4.6 Non-verbal Communication
Albert Mehrabian’s frequently-cited rule (Silent Messages, 1971) — the 55-38-7 rule — applies only to communication of feelings and attitudes, but is widely quoted: 55 % body language, 38 % tone of voice, 7 % spoken words. The point is that non-verbal cues dominate when verbal and non-verbal signals conflict.
| Branch | Studies | Example |
|---|---|---|
| Kinesics | Body movement, gesture, facial expression | A nod, a frown |
| Paralanguage | Tone, pitch, speed, pause | “Yes” said with sarcasm vs sincerity |
| Proxemics (E.T. Hall, 1966) | Use of space and distance | Intimate / personal / social / public zones |
| Chronemics | Use of time | Punctuality, response speed |
| Haptics | Touch | Handshake, pat on the back |
| Oculesics | Eye contact | Gaze duration |
| Olfactics | Smell | Perfume, hygiene |
| Appearance | Dress, grooming | First impression |
Intimate (0–18 in / 0–45 cm) · Personal (18 in – 4 ft / 45 cm – 1.2 m) · Social (4–12 ft / 1.2–3.6 m) · Public (> 12 ft / > 3.6 m).
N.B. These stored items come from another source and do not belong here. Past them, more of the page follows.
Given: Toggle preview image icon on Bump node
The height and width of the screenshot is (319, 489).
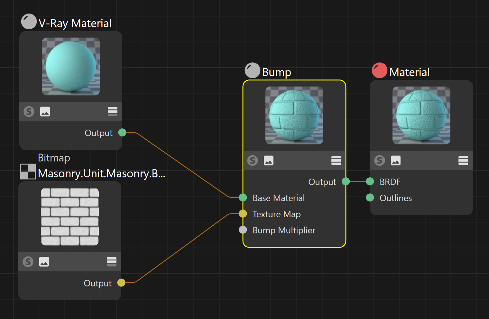Looking at the screenshot, I should point(269,160).
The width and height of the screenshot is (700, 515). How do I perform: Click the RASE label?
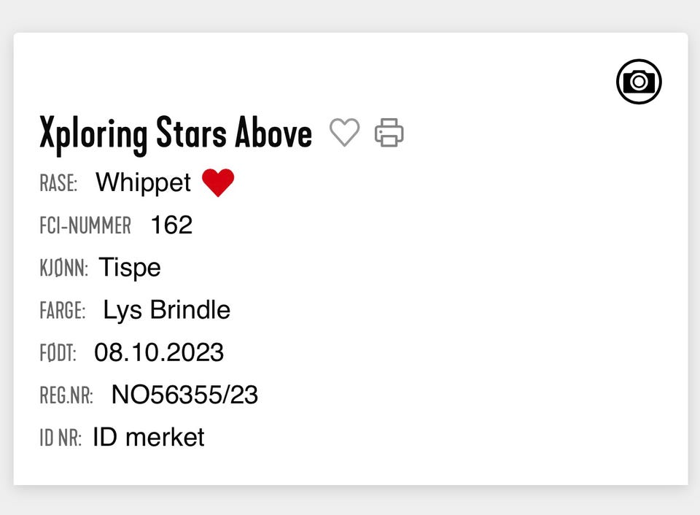[58, 183]
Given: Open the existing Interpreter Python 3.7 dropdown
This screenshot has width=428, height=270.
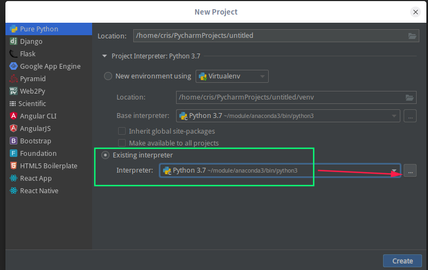Looking at the screenshot, I should [x=280, y=170].
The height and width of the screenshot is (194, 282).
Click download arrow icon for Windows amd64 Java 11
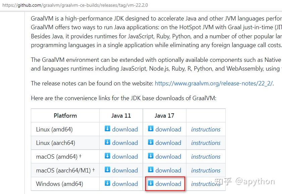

Distance varies by culture — high-contact cultures (Latin, Arab) stand closer than low-contact ones (Japanese, British).
4.7 The Seven C’s of Effective Communication
Coined by Francis J. Bergin and developed by Murphy, Hildebrandt and Thomas (Effective Business Communications), the seven C’s are the most-cited checklist for written and spoken business communication.
| C | Meaning | Test |
|---|---|---|
| Completeness | All facts the receiver needs | Five Ws — Who, What, Where, When, Why |
| Conciseness | No unnecessary words | Can any sentence be cut without loss? |
| Consideration | “You-attitude” — focus on receiver | Reframe “we offer” as “you get” |
| Concreteness | Specific, vivid facts and figures | Replace “many” with “73” |
| Clarity | Plain, unambiguous language | Would a reader interpret it only one way? |
| Courtesy | Polite, respectful tone | Polite even when delivering bad news |
| Correctness | Right facts, right grammar, right tone | Spell-check; fact-check; tone-check |
5C + CC — Completeness · Conciseness · Consideration · Concreteness · Clarity + Courtesy · Correctness.
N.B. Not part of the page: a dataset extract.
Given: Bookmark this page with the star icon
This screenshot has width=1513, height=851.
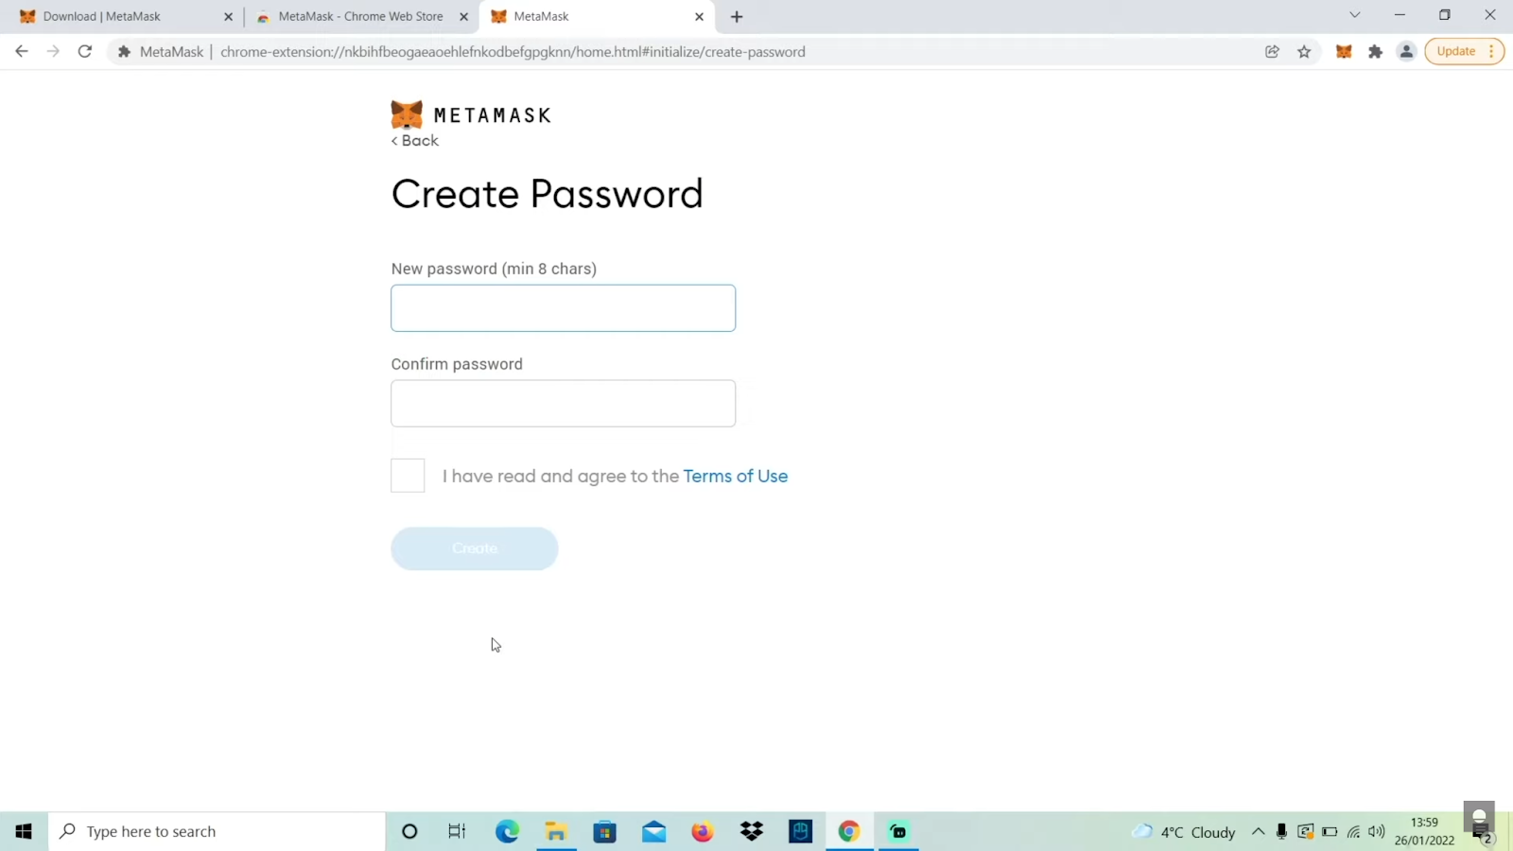Looking at the screenshot, I should pos(1305,52).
4.8 Barriers to Communication
Barriers are anything that distorts the message between sender and receiver. The classical Indian-textbook classification has five families:
| Family | Examples |
|---|---|
| Physical / Environmental | Distance, noise, faulty equipment, defective channels |
| Semantic / Language | Ambiguous words, technical jargon, poor translation, bypassing |
| Psychological / Emotional | Premature evaluation, lack of attention, fear, distrust, status difference, emotional state |
| Organisational | Rigid hierarchy, scalar chain too long, information overload, faulty filtering |
| Personal / Socio-cultural | Lack of confidence, attitude, perception, gender, culture difference |
- Filtering — sender deliberately manipulates information to make it look favourable to the receiver (upward communication).
- Selective perception — receiver hears only what fits prior beliefs.
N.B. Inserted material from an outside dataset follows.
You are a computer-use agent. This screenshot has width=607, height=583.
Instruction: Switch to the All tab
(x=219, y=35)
- Information overload — too much information for the receiver to process; classic in modern e-mail-heavy work.
4.9 Overcoming Barriers — Effective Communication
- Plan the message — clarify objective and audience before encoding.
- Use the right channel — match channel richness to message ambiguity.
- Use simple language — avoid jargon where the receiver is non-specialist.
- Encourage feedback — confirm decoding; do not assume understanding.
- Active listening — the receiver’s discipline; Carl Rogers’ “non-directive listening”.
- Reduce noise — fix physical noise; check for emotional noise.
- Be aware of non-verbal signals — your own and the receiver’s.
- Repeat through multiple channels for critical messages.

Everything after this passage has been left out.